Tuesday, June 13, 2006

Have you seen my mind? I think I've lost it...



There are many reasons why I want this summer session to be over with.

One of those reasons is because I can't stand my math class.

I made a 67 on my last test. This is the first time since I started taking math classes in college that I made anything less than a 90. I'm not so much upset with the grade as I am with why I got the 67.

Our professor is supposed to talk for the first 30 minutes of class... then she's supposed to give us the last 1 1/2 hours to take the test. Well... she decided to talk for 45 minutes which means we had 15 less minutes to work. I needed those 15 minutes... because I'm usually the last one to finish my tests, but I also usually work right up until the class is over. So... I had to rush through the last 5 problems.

Also... my professor doesn't give partial credit on the answers. I've never heard of a math professor not giving partial credit. When looking over the test I noticed that my answers would have been correct had I not made a simple mistake near the end of the problem.

Furthermore, she assigns 4 (+) hours of homework a night. I understand that homework is a part of college... but 4 hours worth each night? I sit in a classes for four hours each day... by the time I get back to the house... the last thing I want to do is look at a math book for the next four hours... then look at an English text book (or write papers) for the following hour or two.

I don't know... I feel like this is pointless complaining... because... well... it's college... and working on school work is a part of it.

It's just that I wish there were more hours in the day... or that there wasn't so much that I had to do each day. I'm afraid that if this summer session doesn't hurry up and end that my brain is seriuosly going to explode.

Furthermore, I don't want to be here. I want to go home. I'm sick of school and definitely ready for a break. It's funny how God works sometimes. :) I didn't get accepted into A&M... and I think one reason for that is because... well... I really need a break from school.

I'm still trying to figure out exactly what I'm going to do once I move back home. I'm really hoping to find a welding job or a job with the post office. However, I've been looking on the USPS website and there aren't any jobs currently available... and I've been watching the city of Austin's job opportunity pages and I haven't seen any job openings that I qualify for.

I'm trying not to worry about it... because I know that God will give me a job when He's ready for me to have one. I find it odd that I know God's in control yet I still worry about the future at times.

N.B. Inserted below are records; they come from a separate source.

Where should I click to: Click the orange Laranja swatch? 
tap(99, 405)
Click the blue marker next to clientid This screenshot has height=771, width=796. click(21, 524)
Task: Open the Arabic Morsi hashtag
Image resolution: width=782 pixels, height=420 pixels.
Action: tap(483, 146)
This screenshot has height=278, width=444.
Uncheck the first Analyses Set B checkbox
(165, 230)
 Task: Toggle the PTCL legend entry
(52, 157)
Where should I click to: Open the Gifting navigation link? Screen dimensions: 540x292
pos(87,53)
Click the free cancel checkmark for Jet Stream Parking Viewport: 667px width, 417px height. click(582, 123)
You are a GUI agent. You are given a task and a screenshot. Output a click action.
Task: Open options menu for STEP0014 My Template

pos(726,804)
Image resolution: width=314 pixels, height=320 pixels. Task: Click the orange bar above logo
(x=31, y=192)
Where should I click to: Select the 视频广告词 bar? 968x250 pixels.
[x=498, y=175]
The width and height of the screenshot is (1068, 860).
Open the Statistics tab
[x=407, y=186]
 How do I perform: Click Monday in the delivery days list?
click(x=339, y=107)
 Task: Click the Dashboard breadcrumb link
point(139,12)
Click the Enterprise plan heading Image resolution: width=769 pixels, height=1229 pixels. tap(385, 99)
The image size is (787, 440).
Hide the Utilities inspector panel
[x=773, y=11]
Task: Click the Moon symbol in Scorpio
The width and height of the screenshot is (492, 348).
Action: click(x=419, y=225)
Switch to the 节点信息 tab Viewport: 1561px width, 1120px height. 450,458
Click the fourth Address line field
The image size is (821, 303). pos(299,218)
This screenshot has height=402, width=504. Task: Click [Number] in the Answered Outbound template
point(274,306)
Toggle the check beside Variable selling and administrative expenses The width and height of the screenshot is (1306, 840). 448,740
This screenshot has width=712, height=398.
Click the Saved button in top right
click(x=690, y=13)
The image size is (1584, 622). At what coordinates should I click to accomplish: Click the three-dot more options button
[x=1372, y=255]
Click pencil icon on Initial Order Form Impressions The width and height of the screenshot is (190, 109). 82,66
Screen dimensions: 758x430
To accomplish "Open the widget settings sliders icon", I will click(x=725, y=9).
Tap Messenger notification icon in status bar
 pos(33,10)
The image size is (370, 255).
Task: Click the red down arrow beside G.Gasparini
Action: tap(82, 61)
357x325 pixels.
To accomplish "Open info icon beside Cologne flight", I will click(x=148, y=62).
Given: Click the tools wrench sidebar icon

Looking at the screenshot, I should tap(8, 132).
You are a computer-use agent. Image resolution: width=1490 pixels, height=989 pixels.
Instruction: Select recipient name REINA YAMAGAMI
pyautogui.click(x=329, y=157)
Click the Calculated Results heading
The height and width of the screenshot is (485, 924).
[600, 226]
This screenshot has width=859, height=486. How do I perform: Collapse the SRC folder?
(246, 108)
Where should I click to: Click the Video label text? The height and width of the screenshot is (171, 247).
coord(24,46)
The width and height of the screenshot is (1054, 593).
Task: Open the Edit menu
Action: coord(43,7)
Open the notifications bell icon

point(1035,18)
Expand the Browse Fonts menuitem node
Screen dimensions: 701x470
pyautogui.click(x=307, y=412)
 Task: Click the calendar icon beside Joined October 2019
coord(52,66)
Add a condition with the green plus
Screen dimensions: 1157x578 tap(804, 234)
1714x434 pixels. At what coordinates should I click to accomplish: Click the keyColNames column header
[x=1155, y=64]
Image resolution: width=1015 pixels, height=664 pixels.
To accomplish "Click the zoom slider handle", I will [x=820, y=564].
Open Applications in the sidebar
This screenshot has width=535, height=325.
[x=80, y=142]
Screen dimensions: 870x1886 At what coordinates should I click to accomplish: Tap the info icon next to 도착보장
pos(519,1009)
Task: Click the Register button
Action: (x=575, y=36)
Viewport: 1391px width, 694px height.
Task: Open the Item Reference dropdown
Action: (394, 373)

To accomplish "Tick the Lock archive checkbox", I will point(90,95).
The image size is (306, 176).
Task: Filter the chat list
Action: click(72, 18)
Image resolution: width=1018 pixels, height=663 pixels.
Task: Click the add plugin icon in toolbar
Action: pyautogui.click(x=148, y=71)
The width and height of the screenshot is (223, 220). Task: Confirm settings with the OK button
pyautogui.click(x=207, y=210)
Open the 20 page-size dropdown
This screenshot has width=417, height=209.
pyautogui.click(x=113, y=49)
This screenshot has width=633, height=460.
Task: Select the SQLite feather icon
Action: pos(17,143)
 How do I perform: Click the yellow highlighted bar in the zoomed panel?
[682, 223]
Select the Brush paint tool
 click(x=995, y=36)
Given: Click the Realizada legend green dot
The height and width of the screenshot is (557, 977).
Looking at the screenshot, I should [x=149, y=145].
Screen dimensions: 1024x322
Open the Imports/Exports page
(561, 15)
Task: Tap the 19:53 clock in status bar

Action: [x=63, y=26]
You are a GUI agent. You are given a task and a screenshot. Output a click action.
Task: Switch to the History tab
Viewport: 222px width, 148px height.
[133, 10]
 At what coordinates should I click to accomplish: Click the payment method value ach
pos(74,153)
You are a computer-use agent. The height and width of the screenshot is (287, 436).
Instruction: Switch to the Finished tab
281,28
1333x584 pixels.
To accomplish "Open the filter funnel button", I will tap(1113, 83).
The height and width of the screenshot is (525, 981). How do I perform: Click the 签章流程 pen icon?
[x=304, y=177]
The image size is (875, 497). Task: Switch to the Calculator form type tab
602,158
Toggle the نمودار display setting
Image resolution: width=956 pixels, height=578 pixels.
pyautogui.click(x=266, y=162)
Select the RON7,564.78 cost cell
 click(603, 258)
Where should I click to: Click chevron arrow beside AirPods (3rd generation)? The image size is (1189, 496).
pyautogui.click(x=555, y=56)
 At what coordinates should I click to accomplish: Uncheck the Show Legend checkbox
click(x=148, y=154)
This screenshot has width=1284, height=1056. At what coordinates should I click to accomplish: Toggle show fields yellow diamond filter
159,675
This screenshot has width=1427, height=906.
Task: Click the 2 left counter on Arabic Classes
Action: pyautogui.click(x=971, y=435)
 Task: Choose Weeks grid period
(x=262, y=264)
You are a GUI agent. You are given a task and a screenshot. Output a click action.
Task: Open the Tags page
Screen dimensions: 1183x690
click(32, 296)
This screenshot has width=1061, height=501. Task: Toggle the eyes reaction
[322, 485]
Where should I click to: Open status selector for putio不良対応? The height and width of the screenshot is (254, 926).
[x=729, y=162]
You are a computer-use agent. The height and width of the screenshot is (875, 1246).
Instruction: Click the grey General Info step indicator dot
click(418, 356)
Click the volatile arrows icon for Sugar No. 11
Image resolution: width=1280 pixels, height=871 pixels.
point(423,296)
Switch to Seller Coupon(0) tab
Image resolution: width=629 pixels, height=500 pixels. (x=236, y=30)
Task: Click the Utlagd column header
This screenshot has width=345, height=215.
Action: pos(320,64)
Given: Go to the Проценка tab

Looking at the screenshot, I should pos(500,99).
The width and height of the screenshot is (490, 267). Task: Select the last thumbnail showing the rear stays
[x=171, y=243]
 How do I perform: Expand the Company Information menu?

I should cut this post short... I've still got about 2 hours of math left... and I have a paper due tomorrow. Then tomorrow I have 4 (+) hours of math... and another paper to write that is due the following day. (Why did I sign up for 2 classes this summer session? Oh yeah... I had to if I wanted my AA degree by the end of the summer.)

1 Comments:

Blogger Elli said...

Craigslist is a great place to look for jobs. Not sure if you've already checked there.